Harlescott (/hɑːrlskɒt/ HARL-scott, /hɒlskət/ HOLS-kət) is a suburb of the town of Shrewsbury, county town of Shropshire. It is one of the most industrial parts of the town, and is the 5th most deprived ward in non-metropolitan Shropshire Neighbouring suburbs include Sundorne to the east and Ditherington to the south. Note that many locals, particularly those born before about 1985, use the term "Harlescott" to refer to a wider area than the council ward, including much of what is officially "Sundorne" (to the east of Whitchurch and Battlefield Roads) and also much of the Heathgates and Mount Pleasant areas (sometimes called "Heath Farm").

==History and topography==
The centre of the area contains the remains of a moated settlement, probably the original Harlescott Grange. The earthwork and buried remains of the medieval moated site are situated on a gentle north east facing slope. It is now surrounded by a modern housing estate, but from this location there would originally have been extensive views of the surrounding area. The moat is now visible as a slight earthwork having been drained in 1950 and largely infilled following the construction of the housing estate. The arms of the moat, which survive as buried features, are between 12m and 15m wide and define a rectangular island approximately 40m by 46m. Material excavated from the moat has been used to raise the surface of the island between 1.2m and 2m above the level of the surrounding ground. An account of the site in 1937 indicated that the sides of the moat were lined with masonry and when the moat was drained, 13th century pottery was found. Sherds of medieval pottery were also found when a small-scale archaeological excavation was conducted in 1960.
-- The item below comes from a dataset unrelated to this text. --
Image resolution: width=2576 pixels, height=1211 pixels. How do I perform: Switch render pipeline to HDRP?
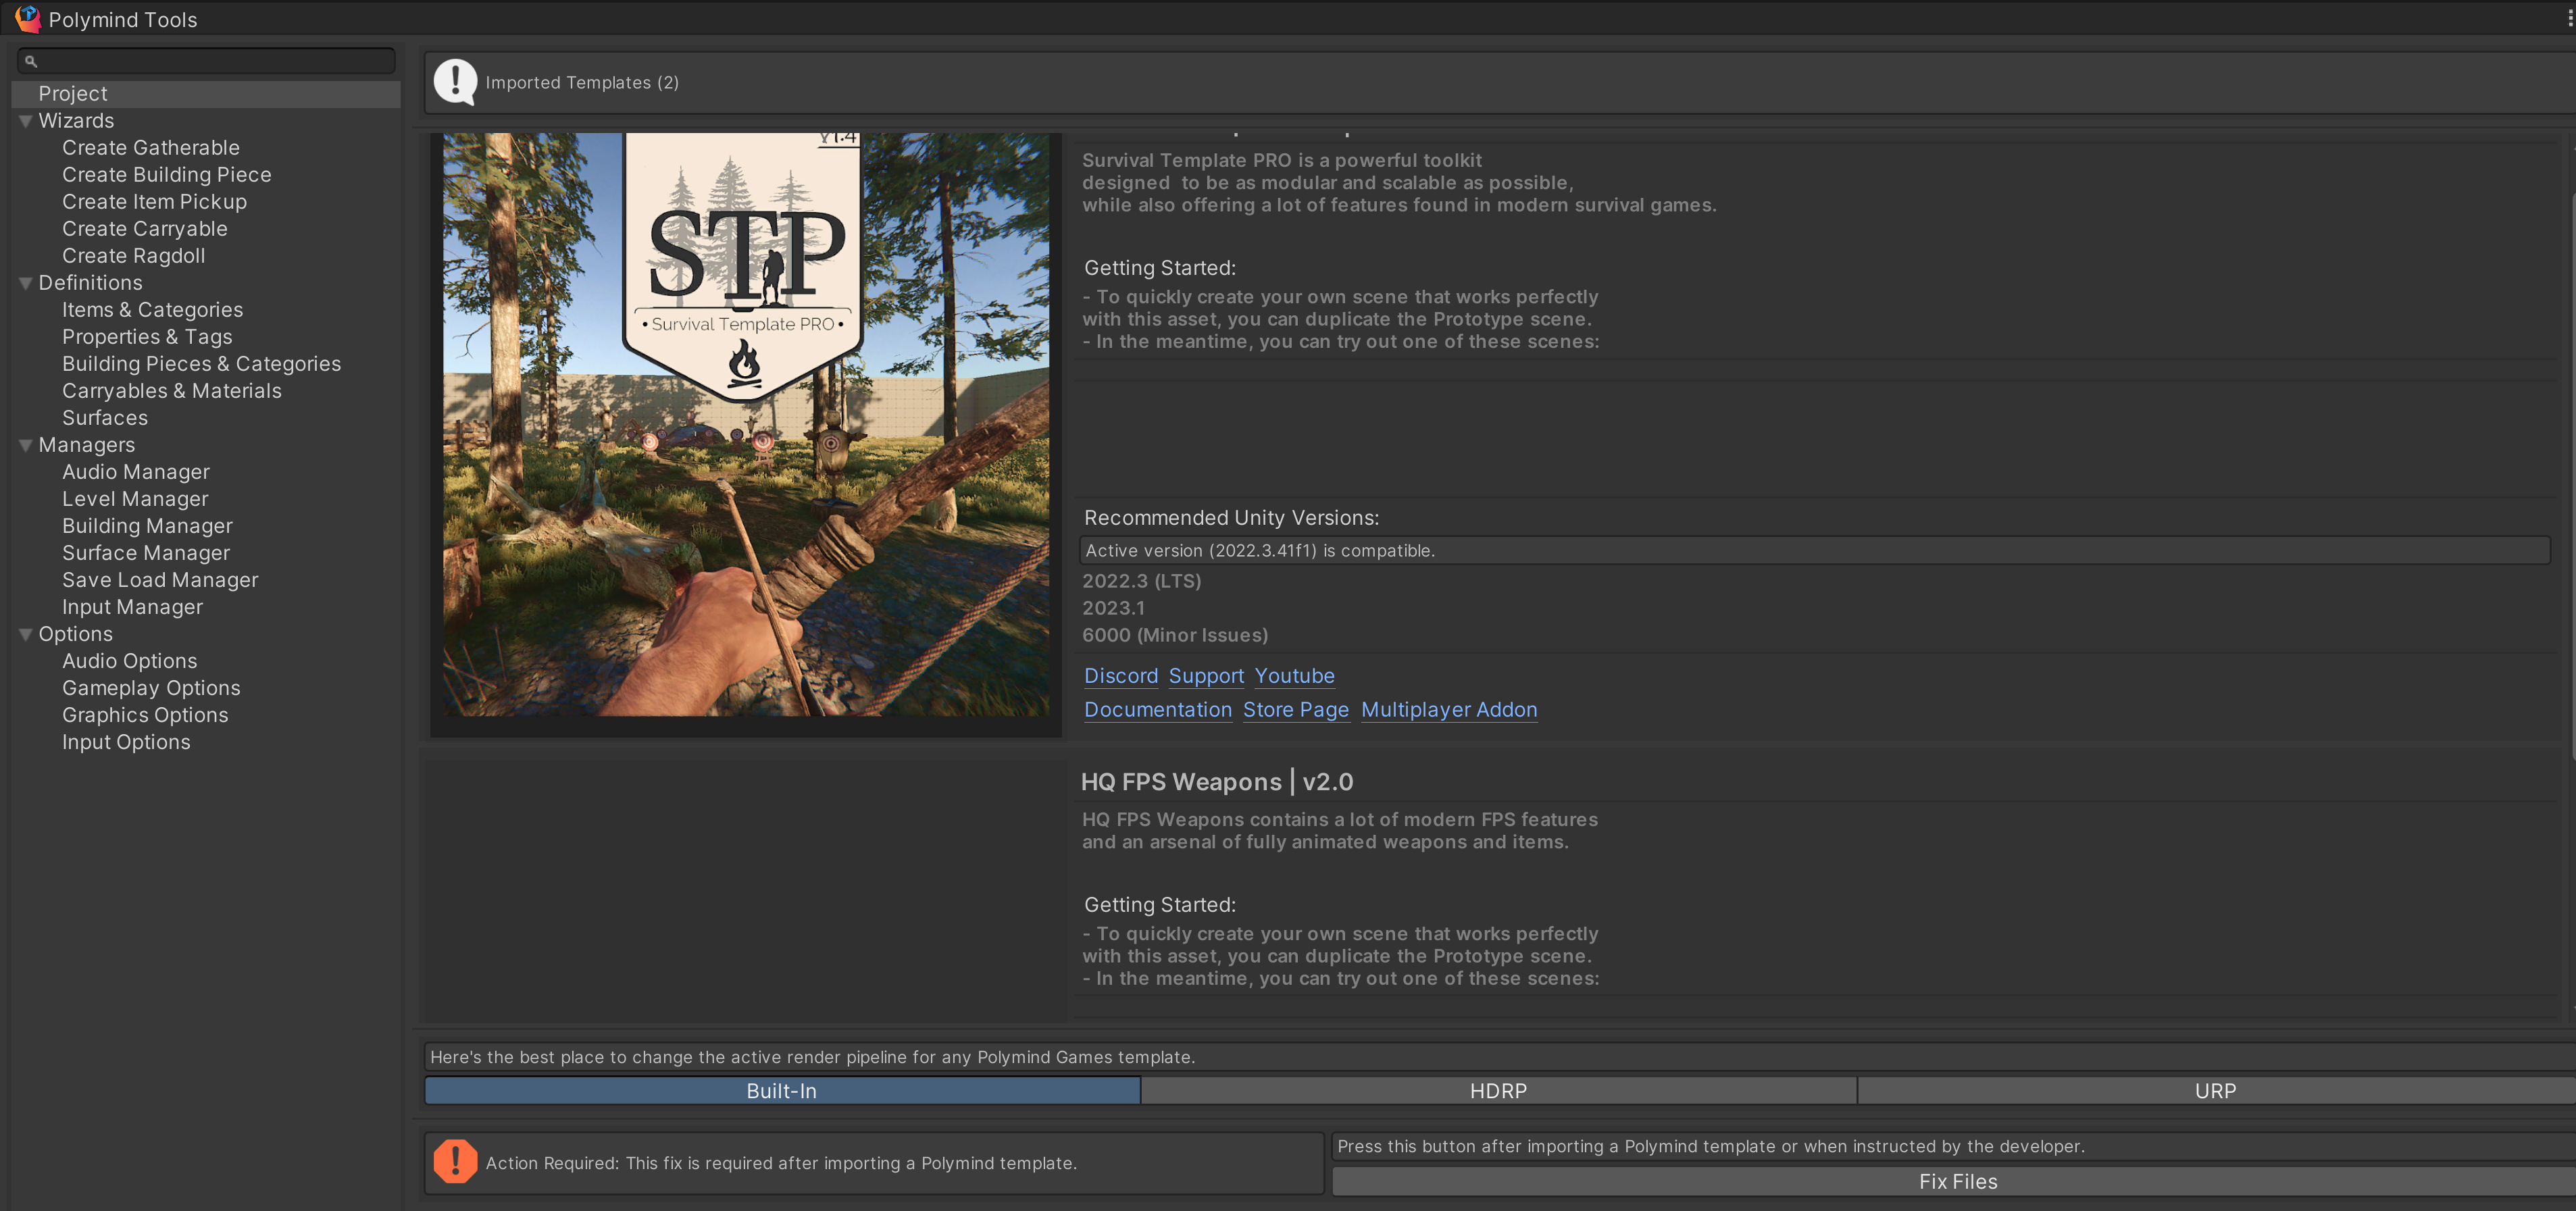click(1498, 1091)
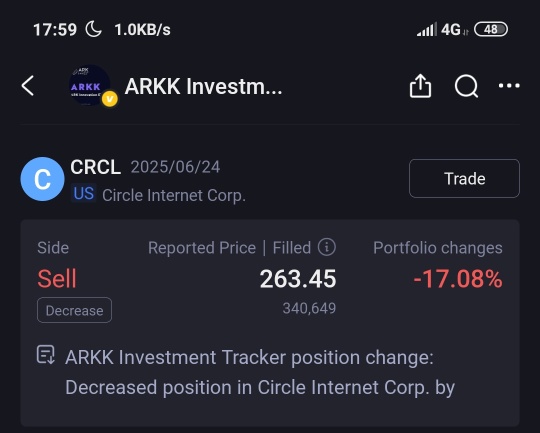
Task: Tap the search magnifier icon
Action: coord(466,86)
There was once a military supply depot here, RAF Harlescott, but this has closed and the nearest RAF base is now a few miles away at Shawbury. Harlescott was also once a fairly notable railway centre, but now all the sidings have gone. Only the Welsh Marches Line itself and Harlescott Crossing remain.

Shrewsbury's livestock market was at Harlescott between 1956 and 2006 - it is now at a new site out-of-town at Battlefield to the north. The site has been redeveloped with a Tesco supermarket. Next door there is a Park and Ride car park. Every Sunday, when there are no Park and Ride buses, an open-air market is held at this site.
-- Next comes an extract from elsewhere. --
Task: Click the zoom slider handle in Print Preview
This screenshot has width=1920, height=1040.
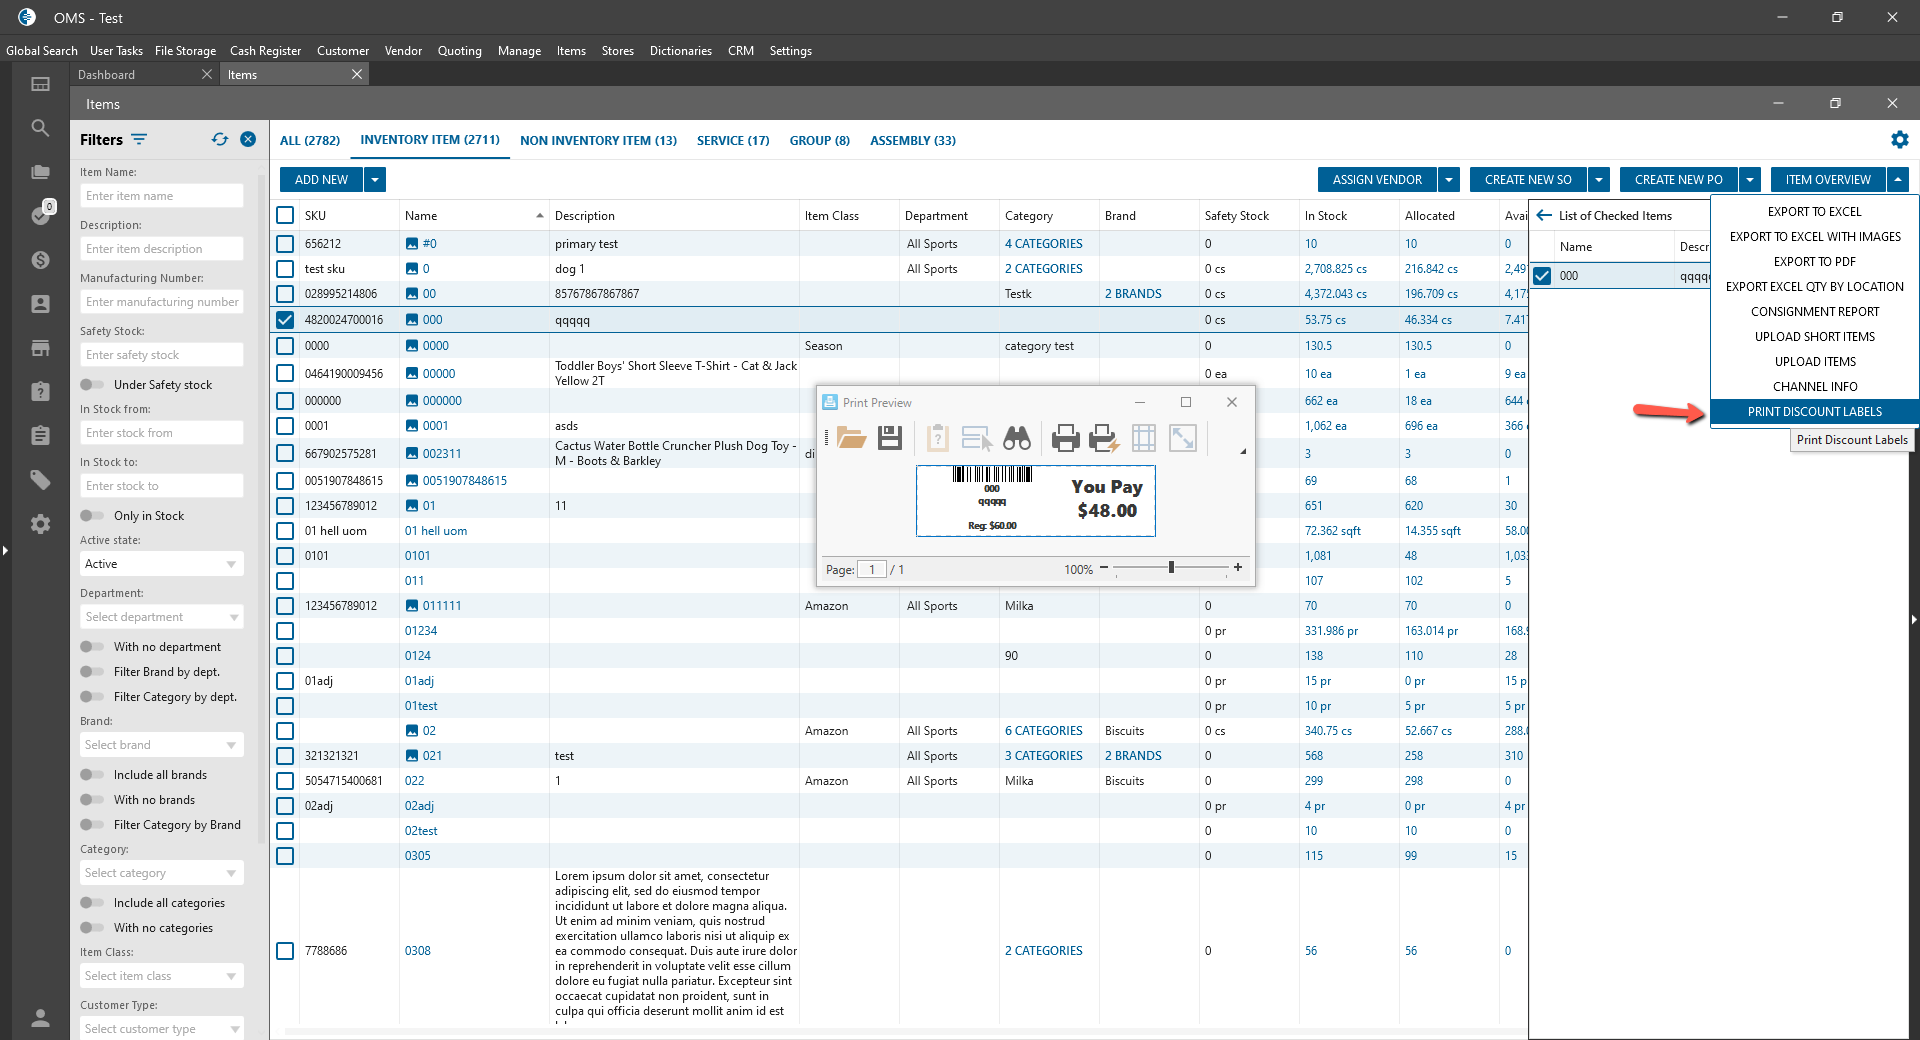Action: [1171, 568]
Harlescott has been the location of the Arriva Midlands Shrewsbury bus depot since 2012, with the newly built depot (behind the Park and Ride site by Tesco) replacing the former Midland Red/Arriva Midlands depot in Ditherington, which was then demolished.

There were four bank branches nearby on Harlescott Lane, two of which are now closed. There were plans in 2011 to expand the Tesco, including new units to accommodate the banks. However, these plans never came into place and the units are now housing a fast food outlet and a barber.
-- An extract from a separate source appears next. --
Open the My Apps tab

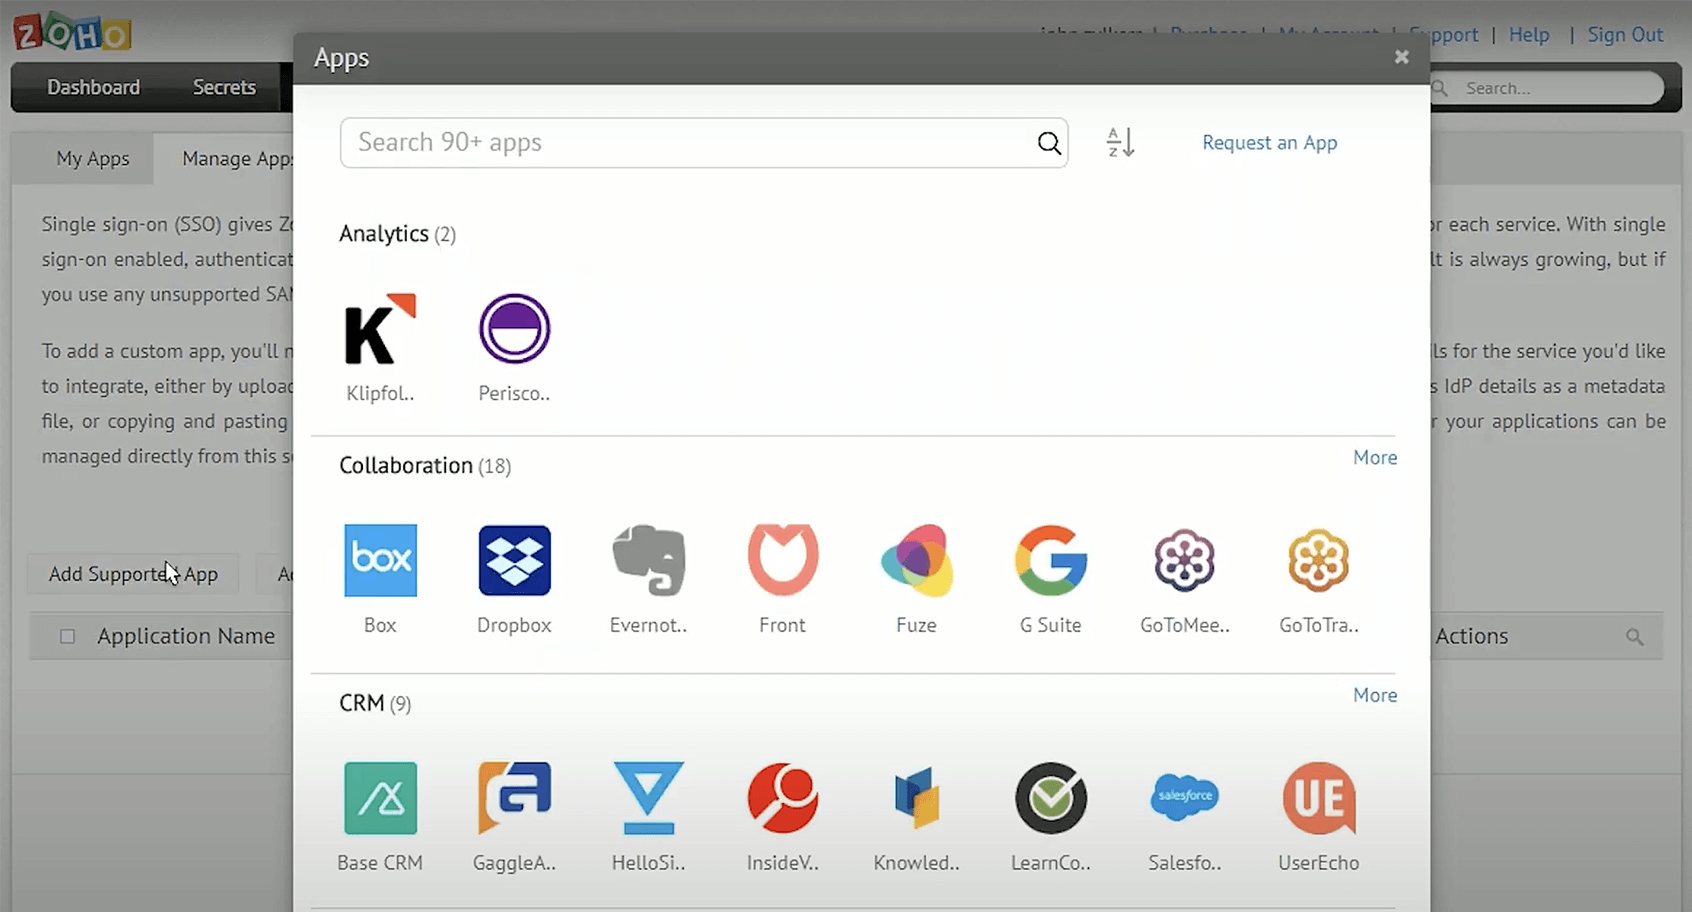point(92,158)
There are two pubs in Harlescott, one called The Anchor Inn and the other Harry Hotspur. The latter is named after Harry Hotspur, who fought at the Battle of Shrewsbury, which took place in what is now Battlefield. ("The Coracle", Sundorne Road, "The Heathgates" on the Heathgates island, and "The Steam Wagon" on Mount Pleasant Road are also in Harlescott according to the wider definition, see above). Another pub, The Harlescott, closed and in 2006 was set alight by arsonists. It has since been demolished and a new supermarket was built on the site.

==Education==
Harlescott's Secondary school was The Grange School, an 11 to 16 co-educational secondary school. It amalgamated with Sundorne School in 2016 into a split-site school known as Shrewsbury Academy.